## Input
Content starts

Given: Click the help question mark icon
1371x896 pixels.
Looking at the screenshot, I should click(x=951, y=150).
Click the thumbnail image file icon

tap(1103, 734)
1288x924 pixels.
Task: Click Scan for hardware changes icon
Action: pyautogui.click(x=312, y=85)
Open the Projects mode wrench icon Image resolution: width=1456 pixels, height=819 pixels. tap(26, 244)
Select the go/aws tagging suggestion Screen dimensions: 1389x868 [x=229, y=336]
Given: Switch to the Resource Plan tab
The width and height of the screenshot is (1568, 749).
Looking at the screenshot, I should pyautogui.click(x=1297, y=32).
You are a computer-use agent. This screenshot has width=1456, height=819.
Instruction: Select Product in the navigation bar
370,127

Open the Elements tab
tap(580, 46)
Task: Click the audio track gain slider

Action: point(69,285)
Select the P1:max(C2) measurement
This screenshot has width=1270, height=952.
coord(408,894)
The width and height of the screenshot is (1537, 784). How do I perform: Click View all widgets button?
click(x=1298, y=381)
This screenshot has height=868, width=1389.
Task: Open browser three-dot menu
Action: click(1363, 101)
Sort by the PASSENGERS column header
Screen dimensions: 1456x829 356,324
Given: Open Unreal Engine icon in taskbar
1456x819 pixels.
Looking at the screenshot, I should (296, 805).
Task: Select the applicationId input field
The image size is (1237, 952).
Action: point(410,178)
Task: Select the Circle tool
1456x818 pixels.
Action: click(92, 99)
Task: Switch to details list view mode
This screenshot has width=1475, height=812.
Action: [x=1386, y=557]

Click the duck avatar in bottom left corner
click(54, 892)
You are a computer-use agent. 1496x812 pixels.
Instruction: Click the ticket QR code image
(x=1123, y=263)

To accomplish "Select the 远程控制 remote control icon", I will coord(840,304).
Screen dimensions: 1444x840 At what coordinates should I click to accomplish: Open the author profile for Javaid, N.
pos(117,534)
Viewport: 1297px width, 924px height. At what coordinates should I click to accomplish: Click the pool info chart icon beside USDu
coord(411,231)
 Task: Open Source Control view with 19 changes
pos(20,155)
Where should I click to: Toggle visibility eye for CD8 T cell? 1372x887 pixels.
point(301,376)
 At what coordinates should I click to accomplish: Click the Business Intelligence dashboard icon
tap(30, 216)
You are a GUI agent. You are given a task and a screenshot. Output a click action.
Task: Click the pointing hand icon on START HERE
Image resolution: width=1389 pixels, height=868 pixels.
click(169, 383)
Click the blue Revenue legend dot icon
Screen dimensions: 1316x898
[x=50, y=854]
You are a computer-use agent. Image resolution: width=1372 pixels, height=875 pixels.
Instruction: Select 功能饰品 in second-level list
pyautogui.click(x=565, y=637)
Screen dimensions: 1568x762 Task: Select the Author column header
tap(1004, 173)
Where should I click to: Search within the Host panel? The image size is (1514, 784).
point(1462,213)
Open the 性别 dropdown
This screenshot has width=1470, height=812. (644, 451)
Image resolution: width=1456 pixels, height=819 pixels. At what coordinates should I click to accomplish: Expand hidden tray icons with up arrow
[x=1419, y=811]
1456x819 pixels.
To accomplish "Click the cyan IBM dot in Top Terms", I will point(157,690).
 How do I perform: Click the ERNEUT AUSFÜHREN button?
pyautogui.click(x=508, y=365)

Content ends

## Aim of the exercise
For the word "mode", work out how many lines of the entries contain it, and state the number alone.

## Task output
2